Material for the task
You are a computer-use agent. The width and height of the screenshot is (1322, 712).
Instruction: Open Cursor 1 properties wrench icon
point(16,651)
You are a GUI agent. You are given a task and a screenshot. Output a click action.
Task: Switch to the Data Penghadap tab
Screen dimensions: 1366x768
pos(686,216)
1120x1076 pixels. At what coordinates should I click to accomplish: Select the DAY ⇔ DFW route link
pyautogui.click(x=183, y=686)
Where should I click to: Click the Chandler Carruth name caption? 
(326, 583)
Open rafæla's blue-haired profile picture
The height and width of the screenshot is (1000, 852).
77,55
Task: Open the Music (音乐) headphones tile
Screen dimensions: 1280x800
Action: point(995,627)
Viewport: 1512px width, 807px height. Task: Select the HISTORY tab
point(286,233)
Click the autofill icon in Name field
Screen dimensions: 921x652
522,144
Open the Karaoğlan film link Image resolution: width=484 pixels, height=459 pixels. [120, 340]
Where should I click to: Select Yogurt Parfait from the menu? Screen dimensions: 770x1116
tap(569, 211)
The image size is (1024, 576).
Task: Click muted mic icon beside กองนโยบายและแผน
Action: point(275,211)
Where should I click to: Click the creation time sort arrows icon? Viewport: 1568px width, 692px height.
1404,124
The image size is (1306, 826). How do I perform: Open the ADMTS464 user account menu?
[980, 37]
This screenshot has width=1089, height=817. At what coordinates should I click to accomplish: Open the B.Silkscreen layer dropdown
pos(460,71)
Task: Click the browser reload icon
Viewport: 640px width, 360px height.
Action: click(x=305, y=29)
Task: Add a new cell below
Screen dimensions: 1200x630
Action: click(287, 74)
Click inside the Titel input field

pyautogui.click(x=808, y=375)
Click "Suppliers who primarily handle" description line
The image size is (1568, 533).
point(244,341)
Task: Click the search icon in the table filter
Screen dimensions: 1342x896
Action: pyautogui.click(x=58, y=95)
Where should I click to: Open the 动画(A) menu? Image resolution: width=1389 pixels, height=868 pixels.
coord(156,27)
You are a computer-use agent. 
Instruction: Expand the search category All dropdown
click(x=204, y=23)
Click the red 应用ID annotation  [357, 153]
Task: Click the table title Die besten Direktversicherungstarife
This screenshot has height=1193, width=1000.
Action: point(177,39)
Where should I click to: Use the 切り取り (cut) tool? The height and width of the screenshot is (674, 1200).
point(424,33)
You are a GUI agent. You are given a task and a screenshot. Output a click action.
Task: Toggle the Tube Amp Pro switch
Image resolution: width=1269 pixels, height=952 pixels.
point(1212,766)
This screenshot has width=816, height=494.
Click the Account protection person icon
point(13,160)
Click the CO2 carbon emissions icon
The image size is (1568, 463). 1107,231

Required action
Could you transcribe each entry exactly as it stands?

Response to this exercise
You are a computer-use agent. The width and height of the screenshot is (1322, 712).
Instruction: Open Cursor 1 properties wrench icon
point(16,651)
You are a GUI agent. You are given a task and a screenshot. Output a click action.
Task: Switch to the Data Penghadap tab
Screen dimensions: 1366x768
pos(686,216)
1120x1076 pixels. At what coordinates should I click to accomplish: Select the DAY ⇔ DFW route link
pyautogui.click(x=183, y=686)
Where should I click to: Click the Chandler Carruth name caption? 
(326, 583)
Open rafæla's blue-haired profile picture
The height and width of the screenshot is (1000, 852).
77,55
Task: Open the Music (音乐) headphones tile
Screen dimensions: 1280x800
Action: point(995,627)
Viewport: 1512px width, 807px height. Task: Select the HISTORY tab
point(286,233)
Click the autofill icon in Name field
Screen dimensions: 921x652
522,144
Open the Karaoğlan film link Image resolution: width=484 pixels, height=459 pixels. [120, 340]
Where should I click to: Select Yogurt Parfait from the menu? Screen dimensions: 770x1116
tap(569, 211)
The image size is (1024, 576).
Task: Click muted mic icon beside กองนโยบายและแผน
Action: point(275,211)
Where should I click to: Click the creation time sort arrows icon? Viewport: 1568px width, 692px height.
1404,124
The image size is (1306, 826). How do I perform: Open the ADMTS464 user account menu?
[980, 37]
This screenshot has width=1089, height=817. At what coordinates should I click to accomplish: Open the B.Silkscreen layer dropdown
pos(460,71)
Task: Click the browser reload icon
Viewport: 640px width, 360px height.
Action: click(x=305, y=29)
Task: Add a new cell below
Screen dimensions: 1200x630
Action: click(287, 74)
Click inside the Titel input field

pyautogui.click(x=808, y=375)
Click "Suppliers who primarily handle" description line
The image size is (1568, 533).
point(244,341)
Task: Click the search icon in the table filter
Screen dimensions: 1342x896
Action: pyautogui.click(x=58, y=95)
Where should I click to: Open the 动画(A) menu? Image resolution: width=1389 pixels, height=868 pixels.
coord(156,27)
You are a computer-use agent. 
Instruction: Expand the search category All dropdown
click(x=204, y=23)
Click the red 应用ID annotation  [357, 153]
Task: Click the table title Die besten Direktversicherungstarife
This screenshot has height=1193, width=1000.
Action: point(177,39)
Where should I click to: Use the 切り取り (cut) tool? The height and width of the screenshot is (674, 1200).
point(424,33)
You are a GUI agent. You are given a task and a screenshot. Output a click action.
Task: Toggle the Tube Amp Pro switch
Image resolution: width=1269 pixels, height=952 pixels.
point(1212,766)
This screenshot has width=816, height=494.
Click the Account protection person icon
point(13,160)
Click the CO2 carbon emissions icon
The image size is (1568, 463). 1107,231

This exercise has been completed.